What is needed: The answer should be an exact repeat of the stretch of material below from the line containing "1568x634 pixels." through the line containing "is (1456, 820).".

■ ■ ■ ■ ■

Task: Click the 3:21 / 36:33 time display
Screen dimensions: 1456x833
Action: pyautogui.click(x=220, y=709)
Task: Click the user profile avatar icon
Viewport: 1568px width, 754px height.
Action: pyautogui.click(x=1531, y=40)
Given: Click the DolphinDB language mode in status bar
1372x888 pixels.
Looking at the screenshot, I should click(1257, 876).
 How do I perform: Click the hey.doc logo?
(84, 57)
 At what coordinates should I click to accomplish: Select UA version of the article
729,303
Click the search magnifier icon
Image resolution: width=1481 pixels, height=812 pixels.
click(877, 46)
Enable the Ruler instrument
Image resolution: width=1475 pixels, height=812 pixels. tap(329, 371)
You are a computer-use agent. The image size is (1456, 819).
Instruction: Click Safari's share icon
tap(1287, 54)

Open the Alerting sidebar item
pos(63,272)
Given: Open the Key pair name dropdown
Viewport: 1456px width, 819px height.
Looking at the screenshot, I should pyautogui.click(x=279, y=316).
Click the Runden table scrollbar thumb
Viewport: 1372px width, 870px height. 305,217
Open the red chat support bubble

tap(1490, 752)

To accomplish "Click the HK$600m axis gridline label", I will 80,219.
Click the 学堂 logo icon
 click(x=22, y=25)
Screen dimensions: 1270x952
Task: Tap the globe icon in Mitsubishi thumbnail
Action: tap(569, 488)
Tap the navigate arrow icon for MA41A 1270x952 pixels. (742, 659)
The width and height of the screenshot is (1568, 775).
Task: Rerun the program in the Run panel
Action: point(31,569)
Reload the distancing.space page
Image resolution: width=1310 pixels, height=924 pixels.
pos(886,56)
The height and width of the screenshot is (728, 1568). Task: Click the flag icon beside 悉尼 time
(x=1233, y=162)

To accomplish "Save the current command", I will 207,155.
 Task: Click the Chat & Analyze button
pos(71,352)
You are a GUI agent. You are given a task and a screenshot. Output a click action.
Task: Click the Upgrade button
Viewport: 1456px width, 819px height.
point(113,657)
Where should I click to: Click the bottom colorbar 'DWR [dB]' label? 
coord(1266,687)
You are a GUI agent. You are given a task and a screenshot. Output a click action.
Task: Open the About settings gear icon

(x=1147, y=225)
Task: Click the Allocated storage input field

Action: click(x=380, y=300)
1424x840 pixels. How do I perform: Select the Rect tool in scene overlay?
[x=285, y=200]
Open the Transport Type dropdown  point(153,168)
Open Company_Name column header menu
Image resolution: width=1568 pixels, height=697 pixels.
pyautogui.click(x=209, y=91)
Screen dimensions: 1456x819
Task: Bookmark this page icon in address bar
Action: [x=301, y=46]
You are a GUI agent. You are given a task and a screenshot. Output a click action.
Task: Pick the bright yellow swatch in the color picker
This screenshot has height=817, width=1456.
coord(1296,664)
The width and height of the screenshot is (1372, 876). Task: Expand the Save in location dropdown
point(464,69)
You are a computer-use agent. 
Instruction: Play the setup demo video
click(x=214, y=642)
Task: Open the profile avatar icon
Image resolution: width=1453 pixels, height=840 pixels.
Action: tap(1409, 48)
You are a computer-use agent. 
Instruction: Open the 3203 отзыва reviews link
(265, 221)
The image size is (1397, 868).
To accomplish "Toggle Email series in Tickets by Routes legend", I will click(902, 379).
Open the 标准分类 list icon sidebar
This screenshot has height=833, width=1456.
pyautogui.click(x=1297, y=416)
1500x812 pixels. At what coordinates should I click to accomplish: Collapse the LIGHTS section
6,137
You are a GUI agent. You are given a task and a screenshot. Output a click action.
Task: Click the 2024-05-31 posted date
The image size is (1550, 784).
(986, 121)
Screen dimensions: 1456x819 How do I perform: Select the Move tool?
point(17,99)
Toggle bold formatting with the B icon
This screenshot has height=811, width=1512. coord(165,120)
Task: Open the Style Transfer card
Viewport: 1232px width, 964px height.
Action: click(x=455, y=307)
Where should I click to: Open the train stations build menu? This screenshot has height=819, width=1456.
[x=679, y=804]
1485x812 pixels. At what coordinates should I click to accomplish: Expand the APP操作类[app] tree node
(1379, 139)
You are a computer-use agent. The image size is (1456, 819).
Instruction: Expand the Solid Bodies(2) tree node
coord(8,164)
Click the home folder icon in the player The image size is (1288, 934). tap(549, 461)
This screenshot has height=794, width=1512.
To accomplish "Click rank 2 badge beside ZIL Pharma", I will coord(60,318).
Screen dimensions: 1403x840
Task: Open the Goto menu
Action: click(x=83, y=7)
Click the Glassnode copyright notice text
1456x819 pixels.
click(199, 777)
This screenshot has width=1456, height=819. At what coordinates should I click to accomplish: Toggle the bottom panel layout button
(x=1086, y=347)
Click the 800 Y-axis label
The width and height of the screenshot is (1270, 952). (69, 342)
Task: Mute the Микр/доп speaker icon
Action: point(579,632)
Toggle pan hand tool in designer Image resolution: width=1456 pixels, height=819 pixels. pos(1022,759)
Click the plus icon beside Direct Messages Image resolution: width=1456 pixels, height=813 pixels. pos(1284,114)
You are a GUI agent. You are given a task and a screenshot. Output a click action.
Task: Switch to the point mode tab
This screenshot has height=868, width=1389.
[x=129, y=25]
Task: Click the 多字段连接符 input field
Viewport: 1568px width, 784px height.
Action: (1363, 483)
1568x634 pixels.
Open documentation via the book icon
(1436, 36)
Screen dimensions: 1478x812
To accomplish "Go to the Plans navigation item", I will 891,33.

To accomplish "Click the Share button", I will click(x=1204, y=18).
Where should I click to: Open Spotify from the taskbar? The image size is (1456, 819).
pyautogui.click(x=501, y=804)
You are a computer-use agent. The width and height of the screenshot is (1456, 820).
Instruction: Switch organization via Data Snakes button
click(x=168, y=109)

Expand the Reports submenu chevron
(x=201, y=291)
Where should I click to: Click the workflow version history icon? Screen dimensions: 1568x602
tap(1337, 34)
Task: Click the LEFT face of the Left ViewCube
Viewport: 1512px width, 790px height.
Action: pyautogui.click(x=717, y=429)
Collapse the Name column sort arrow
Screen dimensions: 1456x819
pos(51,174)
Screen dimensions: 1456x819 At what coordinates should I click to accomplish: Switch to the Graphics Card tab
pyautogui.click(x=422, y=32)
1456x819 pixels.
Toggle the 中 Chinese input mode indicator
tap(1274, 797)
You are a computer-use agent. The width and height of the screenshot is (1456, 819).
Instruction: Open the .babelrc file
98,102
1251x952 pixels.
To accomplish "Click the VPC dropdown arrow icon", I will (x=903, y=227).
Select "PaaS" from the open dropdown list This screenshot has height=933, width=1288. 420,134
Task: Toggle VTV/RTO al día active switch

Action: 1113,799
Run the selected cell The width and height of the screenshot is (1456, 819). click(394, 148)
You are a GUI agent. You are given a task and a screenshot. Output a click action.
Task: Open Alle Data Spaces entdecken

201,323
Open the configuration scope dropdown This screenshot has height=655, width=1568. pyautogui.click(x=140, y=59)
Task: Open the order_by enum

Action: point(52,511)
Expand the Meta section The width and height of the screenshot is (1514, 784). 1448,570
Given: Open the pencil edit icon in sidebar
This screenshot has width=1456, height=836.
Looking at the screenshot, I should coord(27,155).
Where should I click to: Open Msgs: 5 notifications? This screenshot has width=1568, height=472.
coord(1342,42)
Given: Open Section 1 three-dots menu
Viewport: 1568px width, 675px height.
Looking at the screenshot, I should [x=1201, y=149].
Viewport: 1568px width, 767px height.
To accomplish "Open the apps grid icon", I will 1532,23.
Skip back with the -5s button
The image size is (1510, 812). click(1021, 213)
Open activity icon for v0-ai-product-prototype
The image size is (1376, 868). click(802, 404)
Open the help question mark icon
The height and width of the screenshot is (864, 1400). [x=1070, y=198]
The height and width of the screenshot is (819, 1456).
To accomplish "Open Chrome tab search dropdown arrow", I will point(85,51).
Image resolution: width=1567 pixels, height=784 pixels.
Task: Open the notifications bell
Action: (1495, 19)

■ ■ ■ ■ ■

Completed task:
1568x634 pixels.
Open documentation via the book icon
(1436, 36)
Screen dimensions: 1478x812
To accomplish "Go to the Plans navigation item", I will 891,33.

To accomplish "Click the Share button", I will click(x=1204, y=18).
Where should I click to: Open Spotify from the taskbar? The image size is (1456, 819).
pyautogui.click(x=501, y=804)
You are a computer-use agent. The width and height of the screenshot is (1456, 820).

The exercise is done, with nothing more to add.